Hábitos para colocar em prática
Indivíduos com déficit de atenção costumam adotar hábitos próprios para driblar o TDAH no trabalho. Primeiro, é importante nos blindarmos das distrações que nós mesmos causamos, seja por celulares, conversas ou outros meios.
Essas distrações que eliminam a nossa produtividade podem trazer consequências nada agradáveis, como o “trabalho invisível”. Ou seja, quando você trabalha fora do expediente, geralmente aos finais de semana, para se manter em dia com as demandas.
- Organize seu dia com antecedência;
- Defina metas diárias: Ter objetivos claros ajudará a manter a motivação e concentração naquilo que foi planejado;
- Cole lembretes para auxiliar as demandas;
- Tente fazer exercícios de respiração ou meditação. A prática de atividades físicas também ajuda a baixar a hiperatividade;
- Se você trabalha bem ouvindo música, coloque os fones de ouvido e foque na sua tarefa;
- Tenha calma, faça uma tarefa por vez e aprenda a dizer não;
“Existe uma tendência da pessoa com TDAH em querer fazer tudo, dar conta de todas as tarefas e geralmente tudo ao mesmo tempo. Principalmente porque eles sofrem com esses rótulos que acabam sendo colocados em cima deles”, comenta a psicóloga da It’sSeg.
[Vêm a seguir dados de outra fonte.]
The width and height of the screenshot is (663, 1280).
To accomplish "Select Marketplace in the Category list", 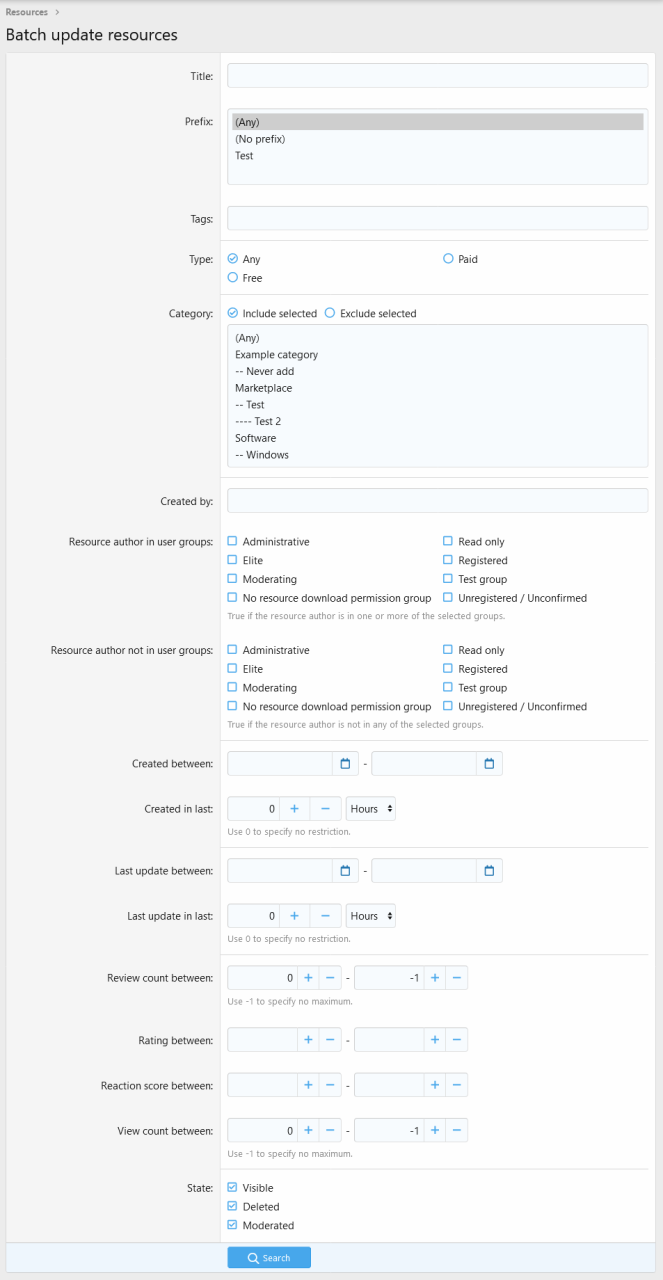I will (264, 388).

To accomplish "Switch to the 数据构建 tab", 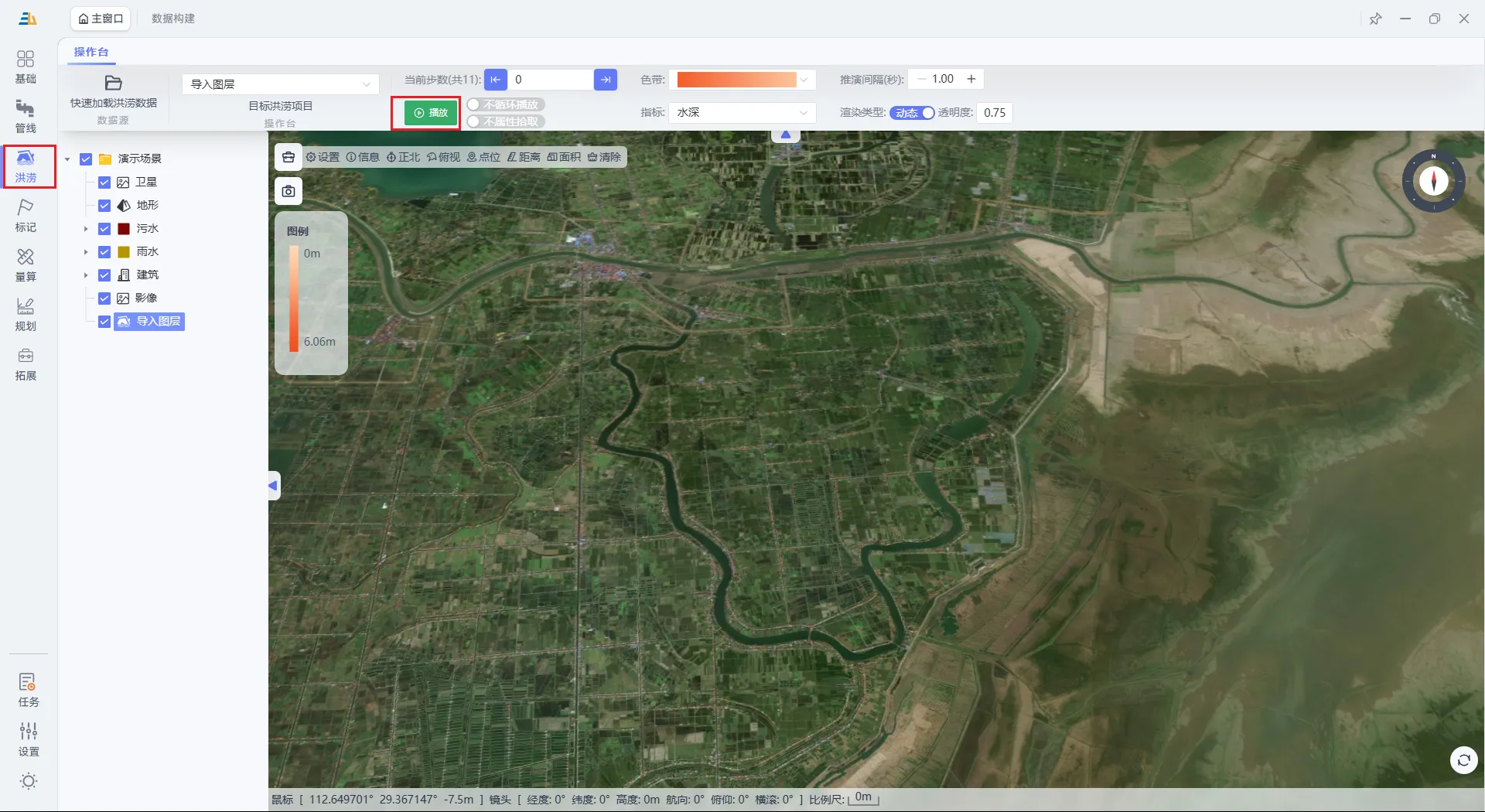I will pyautogui.click(x=173, y=19).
Saiba diferenciar o déficit de atenção e a falta de foco
Diversas pessoas se identificam com os sinais do TDAH, mas Patrícia destaca que é fundamental saber diferenciar cada caso:
“Vários fatores externos, como excesso de estresse, de demandas, sobrecarga na vida pessoal, podem tirar o nosso foco. Então, é importante você perceber se o que você está tendo é algo momentâneo, de acordo com o que você está passando no presente, ou se a sua desatenção é algo a longo prazo”.
Existem pessoas que podem passar uma vida inteira sem perceberem que possuem TDAH por conta do baixo nível de sintomas. Outros indivíduos até percebem que possuem excesso de distração, mas não procuram saber a fundo o motivo.
Por isso, se você se identificou com algum dos relatos e tem sofrido com esses indícios no ambiente profissional, busque ajuda de um psicólogo.
Personalidades bem-sucedidas com TDAH
Embora as dificuldades enfrentadas por uma pessoa com TDAH sejam mais evidentes, existe um lado muito positivo de quem tem o déficit de atenção.
“Quem tem TDAH pode ser uma pessoa extremamente criativa, empática, com a visão formada sobre vários assuntos, pois a cabeça deles está sempre em movimento. Além disso, eles possuem um hiperfoco em atividades que eles gostam de fazer. Ou seja, é importante identificar os pontos fortes dessas pessoas e saber colocá-los em prática”, explica Thais.
No esporte, por exemplo, a ginasta norte-americana Simone Biles, e o nadador Michael Phelps já declararam que possuem déficit de atenção. Este inclusive foi um dos motivos para terem seguido o caminho esportivo, pois foi a forma que encontraram de canalizar a hiperatividade.
No cinema também temos exemplos. Os atores Will Smith, Ryan Gosling e a atriz Emma Watson, sempre falaram abertamente sobre como o TDAH foi importante para escolherem o ramo da dramaturgia.
Fundadores de grandes empresas possuem essa condição. É o caso do empresário Bill Gates, dono da Microsoft, e Richard Branson, proprietário da distribuidora mundial de música Virgin Records.
No Brasil, a lista de personalidades que possuem TDAH traz como exemplo as apresentadoras Sabrina Sato e Tatá Werneck. Ambas diagnosticadas com déficit de atenção quando crianças.